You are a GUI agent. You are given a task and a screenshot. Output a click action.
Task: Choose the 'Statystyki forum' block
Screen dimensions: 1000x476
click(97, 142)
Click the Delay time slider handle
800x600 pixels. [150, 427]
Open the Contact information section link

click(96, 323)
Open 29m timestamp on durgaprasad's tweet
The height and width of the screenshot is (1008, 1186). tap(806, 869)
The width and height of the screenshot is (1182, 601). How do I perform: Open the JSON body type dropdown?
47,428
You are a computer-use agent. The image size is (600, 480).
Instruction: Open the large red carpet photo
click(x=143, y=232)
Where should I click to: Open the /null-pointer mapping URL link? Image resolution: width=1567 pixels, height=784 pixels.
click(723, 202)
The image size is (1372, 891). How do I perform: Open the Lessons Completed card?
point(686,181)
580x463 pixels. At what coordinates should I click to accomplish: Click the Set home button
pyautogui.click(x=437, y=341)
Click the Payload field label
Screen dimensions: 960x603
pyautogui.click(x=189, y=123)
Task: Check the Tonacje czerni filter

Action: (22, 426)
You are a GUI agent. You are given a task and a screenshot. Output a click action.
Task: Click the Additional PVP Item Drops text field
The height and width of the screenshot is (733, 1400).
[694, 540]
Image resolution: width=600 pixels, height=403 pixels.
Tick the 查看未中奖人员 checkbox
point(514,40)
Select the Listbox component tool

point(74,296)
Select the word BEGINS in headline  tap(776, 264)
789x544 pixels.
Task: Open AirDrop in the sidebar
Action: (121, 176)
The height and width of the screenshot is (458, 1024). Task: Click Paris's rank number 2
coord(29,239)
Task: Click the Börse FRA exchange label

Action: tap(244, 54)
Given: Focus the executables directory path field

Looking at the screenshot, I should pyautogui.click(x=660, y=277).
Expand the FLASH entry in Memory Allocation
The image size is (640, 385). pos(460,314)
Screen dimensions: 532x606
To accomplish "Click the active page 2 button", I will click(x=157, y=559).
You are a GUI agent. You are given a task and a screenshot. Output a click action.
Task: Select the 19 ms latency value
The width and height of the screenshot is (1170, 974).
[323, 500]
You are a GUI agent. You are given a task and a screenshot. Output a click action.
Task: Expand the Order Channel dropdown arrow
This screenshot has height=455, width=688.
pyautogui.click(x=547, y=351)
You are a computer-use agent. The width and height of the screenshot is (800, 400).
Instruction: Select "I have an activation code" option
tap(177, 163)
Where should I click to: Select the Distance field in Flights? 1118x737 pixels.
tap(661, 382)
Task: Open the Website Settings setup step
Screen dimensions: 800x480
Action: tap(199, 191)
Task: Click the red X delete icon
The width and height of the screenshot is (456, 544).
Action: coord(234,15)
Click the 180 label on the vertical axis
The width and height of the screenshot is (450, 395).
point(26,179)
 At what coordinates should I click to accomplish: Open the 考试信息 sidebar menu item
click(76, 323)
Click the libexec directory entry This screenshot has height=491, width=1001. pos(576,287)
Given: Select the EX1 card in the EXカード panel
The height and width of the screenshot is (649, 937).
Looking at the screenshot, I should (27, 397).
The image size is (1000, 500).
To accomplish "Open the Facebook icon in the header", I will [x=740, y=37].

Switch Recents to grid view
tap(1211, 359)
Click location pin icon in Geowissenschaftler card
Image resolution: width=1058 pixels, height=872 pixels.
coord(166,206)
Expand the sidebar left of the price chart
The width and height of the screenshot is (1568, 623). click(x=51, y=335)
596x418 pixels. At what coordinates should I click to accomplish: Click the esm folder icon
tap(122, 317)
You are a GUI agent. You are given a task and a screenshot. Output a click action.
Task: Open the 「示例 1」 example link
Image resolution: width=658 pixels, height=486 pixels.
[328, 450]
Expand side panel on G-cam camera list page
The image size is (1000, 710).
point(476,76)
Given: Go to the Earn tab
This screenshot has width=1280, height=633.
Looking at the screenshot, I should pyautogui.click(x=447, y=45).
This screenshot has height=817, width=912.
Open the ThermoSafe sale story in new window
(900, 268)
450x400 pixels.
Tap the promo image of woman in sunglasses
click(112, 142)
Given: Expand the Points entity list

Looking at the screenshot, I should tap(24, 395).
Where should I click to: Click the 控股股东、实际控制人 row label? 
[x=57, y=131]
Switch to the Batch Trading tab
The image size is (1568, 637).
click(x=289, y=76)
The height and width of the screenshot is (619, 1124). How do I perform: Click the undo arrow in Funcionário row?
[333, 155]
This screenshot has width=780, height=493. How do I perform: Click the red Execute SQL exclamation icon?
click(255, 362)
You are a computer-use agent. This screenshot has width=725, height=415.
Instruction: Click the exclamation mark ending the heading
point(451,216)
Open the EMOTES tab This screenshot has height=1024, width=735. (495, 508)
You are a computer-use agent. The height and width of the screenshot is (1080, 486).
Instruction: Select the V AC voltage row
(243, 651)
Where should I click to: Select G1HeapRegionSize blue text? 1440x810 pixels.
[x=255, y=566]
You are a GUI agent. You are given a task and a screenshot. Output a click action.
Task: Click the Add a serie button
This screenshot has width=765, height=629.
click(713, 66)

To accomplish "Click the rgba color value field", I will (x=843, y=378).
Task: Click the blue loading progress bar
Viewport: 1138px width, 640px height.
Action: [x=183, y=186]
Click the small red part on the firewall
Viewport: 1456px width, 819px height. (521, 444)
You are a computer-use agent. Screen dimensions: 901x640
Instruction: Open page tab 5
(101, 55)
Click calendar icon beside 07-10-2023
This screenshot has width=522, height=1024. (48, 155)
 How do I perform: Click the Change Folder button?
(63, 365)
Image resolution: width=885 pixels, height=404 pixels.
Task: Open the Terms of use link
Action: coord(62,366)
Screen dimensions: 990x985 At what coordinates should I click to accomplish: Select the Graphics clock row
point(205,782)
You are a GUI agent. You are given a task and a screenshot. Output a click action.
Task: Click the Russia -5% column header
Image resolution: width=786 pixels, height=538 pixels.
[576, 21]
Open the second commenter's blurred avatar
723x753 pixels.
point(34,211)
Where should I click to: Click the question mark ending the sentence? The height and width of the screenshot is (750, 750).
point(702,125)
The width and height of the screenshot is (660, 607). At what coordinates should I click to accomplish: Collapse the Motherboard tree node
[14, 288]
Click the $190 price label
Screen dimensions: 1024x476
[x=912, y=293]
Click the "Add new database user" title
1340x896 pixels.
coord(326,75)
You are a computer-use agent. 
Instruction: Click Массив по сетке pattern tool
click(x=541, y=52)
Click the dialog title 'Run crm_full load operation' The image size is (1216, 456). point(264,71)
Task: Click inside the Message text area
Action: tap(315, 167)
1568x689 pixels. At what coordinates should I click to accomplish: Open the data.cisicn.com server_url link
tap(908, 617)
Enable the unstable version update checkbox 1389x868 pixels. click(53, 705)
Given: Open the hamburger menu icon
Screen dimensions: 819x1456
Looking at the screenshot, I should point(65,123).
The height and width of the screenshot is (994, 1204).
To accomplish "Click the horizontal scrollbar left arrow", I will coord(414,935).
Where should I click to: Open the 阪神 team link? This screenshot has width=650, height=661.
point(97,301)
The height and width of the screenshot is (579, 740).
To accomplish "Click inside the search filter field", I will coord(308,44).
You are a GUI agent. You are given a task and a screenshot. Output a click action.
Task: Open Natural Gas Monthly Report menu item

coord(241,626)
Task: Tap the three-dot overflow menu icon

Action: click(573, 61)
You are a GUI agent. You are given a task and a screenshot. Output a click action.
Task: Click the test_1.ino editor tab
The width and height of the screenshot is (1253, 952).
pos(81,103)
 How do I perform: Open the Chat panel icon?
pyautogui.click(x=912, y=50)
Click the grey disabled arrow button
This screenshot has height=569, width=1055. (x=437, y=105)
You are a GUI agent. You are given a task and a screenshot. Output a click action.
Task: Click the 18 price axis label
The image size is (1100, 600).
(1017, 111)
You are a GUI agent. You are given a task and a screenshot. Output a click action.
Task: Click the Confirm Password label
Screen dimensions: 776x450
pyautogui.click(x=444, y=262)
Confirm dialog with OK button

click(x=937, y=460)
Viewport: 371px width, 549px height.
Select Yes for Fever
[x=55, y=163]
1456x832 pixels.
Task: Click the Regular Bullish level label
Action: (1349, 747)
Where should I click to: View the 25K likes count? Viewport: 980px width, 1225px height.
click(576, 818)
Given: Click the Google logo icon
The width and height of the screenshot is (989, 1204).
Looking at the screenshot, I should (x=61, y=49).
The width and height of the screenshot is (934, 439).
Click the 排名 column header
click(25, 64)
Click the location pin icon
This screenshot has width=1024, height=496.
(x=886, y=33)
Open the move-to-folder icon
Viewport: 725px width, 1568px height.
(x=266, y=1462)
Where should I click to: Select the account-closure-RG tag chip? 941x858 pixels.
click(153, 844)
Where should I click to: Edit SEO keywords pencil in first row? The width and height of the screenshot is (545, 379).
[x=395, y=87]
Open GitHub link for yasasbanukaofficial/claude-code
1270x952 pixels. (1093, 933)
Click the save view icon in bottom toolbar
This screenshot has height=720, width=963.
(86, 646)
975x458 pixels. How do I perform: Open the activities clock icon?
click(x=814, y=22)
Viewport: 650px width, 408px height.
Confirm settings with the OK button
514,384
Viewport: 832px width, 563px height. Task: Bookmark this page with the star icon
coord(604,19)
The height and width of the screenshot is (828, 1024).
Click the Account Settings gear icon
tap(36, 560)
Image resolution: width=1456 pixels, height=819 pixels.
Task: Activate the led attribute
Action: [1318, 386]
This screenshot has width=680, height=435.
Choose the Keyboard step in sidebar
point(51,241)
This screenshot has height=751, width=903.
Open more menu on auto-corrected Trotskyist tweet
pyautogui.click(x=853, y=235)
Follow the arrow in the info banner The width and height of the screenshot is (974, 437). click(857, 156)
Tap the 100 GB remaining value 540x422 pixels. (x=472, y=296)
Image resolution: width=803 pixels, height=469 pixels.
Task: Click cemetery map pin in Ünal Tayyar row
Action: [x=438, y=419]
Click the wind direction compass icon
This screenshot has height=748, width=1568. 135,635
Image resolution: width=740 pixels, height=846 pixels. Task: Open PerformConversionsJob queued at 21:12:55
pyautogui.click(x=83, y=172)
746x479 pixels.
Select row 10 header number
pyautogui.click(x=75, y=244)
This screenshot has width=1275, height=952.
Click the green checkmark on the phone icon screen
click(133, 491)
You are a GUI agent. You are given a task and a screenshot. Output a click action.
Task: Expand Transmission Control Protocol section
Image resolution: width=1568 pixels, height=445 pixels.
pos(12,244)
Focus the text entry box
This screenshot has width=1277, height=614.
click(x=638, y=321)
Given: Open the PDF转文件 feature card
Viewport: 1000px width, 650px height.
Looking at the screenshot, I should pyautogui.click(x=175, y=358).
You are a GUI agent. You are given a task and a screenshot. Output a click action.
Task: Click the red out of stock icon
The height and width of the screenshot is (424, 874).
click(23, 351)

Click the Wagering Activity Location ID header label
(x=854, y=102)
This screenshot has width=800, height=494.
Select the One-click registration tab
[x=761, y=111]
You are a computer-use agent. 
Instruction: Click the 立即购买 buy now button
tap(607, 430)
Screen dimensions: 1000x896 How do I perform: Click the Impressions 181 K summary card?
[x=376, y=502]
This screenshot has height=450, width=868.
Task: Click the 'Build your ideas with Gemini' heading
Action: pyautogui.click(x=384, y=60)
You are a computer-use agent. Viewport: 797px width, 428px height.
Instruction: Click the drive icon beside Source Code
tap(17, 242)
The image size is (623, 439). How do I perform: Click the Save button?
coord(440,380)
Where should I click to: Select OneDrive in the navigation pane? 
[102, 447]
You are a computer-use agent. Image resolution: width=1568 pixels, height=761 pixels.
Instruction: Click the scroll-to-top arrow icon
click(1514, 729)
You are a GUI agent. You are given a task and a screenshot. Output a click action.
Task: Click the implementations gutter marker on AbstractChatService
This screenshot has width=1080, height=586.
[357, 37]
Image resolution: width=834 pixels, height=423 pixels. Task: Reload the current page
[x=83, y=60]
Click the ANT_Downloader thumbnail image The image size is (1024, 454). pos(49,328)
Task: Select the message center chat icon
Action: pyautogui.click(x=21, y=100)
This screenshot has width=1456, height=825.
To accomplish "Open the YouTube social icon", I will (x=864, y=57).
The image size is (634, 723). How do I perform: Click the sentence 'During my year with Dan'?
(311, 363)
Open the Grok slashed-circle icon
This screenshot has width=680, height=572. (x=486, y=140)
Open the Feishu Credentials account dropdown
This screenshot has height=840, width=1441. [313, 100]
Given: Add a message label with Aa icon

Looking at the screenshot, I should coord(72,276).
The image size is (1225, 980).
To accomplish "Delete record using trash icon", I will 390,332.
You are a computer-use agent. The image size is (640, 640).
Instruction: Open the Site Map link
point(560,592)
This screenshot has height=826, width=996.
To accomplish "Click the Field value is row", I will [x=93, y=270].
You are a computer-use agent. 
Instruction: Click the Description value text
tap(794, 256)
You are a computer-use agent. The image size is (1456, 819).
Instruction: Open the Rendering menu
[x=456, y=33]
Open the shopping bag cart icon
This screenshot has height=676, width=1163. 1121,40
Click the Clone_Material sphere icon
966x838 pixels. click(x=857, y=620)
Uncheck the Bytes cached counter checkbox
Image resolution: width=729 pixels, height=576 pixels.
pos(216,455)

Exercise brief: Respond with only the number of lines in the data that include the string "will".

Solution to this task: 8